Emily Langlie, a spokeswoman for the U.S. Attorney’s Office in Seattle, which handled the defense for Madigan and the doctors involved, described the notice of appeal as “protective,” meaning the government is keeping its options open while the award is reviewed by the solicitor general. She said attorneys who handled the case for the Seattle office have made a recommendation, but declined to say what it is.

“Ultimately, it might not go forward,” she said of the appeal. The government has until Nov. 20 to decide.

The boy had been scheduled for the removal of a benign cyst on his forehead. However, his face was engulfed in a fireball when a surgeon activated an electrocautery device — a sort of electric scalpel — while an anesthesiologist administered concentrated oxygen through a face mask, leaving the boy with severe burns on one side of his face and his nose, according to court documents. The child was rushed to the Harborview Medical Center burn unit, where he spent 22 days in intensive care. He will require numerous additional surgeries and facial reconstruction throughout his life due to the scarring, the court record indicates.

Leighton found that Army pediatric surgeon Dr. John Horton and Army anesthesiologist Dr. Phillip Cuenca were negligent when they did not communicate with each other about fire risk before or during the surgery. 

“The United States deeply regrets that it negligently caused the September 2, 2015, operating room fire that resulted in B.J.P.’s physical injuries and sincerely apologized for the pain and suffering that resulted from this very unfortunate injury,” wrote Assistant U.S. Attorney Whitney Passmore in a brief submitted before trial.


Before trial, the government acknowledged in court documents that the family was entitled to $303,162 in future medical expenses. However, government lawyers argued at trial the family deserved roughly $3 million in damages.

Leighton, in his findings, concluded that the doctors “failed to exercise the degree of care, skill and learning expected of a reasonably prudent health care provider … and that this failure was the sole proximate cause” of the fire.

The documents say the team was initially unaware of the fire because the boy’s face was covered in surgical drapings, and learned of it only after a nurse anesthetist-in-training was burned himself. Photographs and testimony provided during the bench trial revealed that plastic material used to secure the drapes and keep the boy’s eyes closed had melted to his face.

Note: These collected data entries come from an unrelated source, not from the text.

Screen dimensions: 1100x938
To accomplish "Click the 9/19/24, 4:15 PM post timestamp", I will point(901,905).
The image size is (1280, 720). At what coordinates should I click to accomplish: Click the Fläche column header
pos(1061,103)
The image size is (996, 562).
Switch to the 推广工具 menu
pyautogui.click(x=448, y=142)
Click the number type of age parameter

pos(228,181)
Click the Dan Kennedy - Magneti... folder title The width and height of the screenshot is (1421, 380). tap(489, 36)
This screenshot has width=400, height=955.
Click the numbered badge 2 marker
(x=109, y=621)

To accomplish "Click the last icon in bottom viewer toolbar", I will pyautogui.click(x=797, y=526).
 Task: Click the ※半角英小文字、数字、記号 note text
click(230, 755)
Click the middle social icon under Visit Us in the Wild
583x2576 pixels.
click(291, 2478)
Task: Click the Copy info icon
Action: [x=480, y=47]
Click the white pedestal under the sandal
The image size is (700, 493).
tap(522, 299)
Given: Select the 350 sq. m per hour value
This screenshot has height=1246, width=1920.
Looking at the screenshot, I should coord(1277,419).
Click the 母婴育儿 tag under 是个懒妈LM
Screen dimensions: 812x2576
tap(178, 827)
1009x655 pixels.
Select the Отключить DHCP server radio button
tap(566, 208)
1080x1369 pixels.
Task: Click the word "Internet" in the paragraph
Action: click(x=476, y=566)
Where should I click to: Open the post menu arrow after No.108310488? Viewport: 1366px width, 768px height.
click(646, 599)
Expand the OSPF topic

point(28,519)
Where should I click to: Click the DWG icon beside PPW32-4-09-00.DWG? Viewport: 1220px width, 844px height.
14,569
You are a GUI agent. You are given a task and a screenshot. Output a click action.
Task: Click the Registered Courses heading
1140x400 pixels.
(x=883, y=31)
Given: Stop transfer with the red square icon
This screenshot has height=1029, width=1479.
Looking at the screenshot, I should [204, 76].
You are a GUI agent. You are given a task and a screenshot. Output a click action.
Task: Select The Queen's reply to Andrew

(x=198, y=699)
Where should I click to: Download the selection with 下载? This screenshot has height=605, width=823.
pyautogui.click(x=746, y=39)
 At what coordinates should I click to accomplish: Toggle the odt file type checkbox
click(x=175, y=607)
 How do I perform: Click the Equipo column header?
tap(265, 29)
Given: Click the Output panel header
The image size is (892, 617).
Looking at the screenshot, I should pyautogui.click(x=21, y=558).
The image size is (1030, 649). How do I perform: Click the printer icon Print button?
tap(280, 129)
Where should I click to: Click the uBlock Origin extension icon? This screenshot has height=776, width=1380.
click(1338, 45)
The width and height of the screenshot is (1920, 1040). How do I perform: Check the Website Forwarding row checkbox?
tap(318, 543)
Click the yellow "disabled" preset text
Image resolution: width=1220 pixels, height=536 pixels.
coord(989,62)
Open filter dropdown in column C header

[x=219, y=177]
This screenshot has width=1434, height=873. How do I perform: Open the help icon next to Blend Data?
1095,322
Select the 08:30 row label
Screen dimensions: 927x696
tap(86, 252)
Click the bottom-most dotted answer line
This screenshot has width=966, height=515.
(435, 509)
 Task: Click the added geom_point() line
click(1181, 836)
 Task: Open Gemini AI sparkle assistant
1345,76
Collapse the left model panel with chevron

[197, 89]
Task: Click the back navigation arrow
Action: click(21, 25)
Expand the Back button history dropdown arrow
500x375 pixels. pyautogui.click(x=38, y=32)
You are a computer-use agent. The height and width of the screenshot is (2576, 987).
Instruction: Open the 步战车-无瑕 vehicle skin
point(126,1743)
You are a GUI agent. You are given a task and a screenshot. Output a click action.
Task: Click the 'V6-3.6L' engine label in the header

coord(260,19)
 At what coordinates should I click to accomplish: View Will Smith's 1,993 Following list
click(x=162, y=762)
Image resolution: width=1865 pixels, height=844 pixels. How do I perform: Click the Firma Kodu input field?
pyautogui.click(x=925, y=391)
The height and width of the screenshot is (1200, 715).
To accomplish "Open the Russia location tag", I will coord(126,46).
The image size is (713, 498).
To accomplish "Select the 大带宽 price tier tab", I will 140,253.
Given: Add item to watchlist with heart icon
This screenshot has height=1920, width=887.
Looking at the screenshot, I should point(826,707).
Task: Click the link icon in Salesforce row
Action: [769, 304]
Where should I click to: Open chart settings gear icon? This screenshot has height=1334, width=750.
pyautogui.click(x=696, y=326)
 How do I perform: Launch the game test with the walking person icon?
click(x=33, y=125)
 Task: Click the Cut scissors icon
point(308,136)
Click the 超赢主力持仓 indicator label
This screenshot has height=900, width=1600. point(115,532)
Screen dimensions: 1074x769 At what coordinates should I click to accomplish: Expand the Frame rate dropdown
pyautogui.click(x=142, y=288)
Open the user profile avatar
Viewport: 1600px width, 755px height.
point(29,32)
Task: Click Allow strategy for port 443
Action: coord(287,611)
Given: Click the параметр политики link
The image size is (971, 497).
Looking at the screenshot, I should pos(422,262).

Leighton broke the damages down to include $2 million for B.J.P.s “acute recovery;” $3 million for his treatment and “post-acute” recovery; $2 million for his “disfigurements, deformities and physiological damages and harms;” $2 million for his “loss of a normal life,” and $303,162 for future medical expenses. Each of the parents was awarded $1.5 million for loss of love, companionship and “parental grief, mental anguish and suffering.”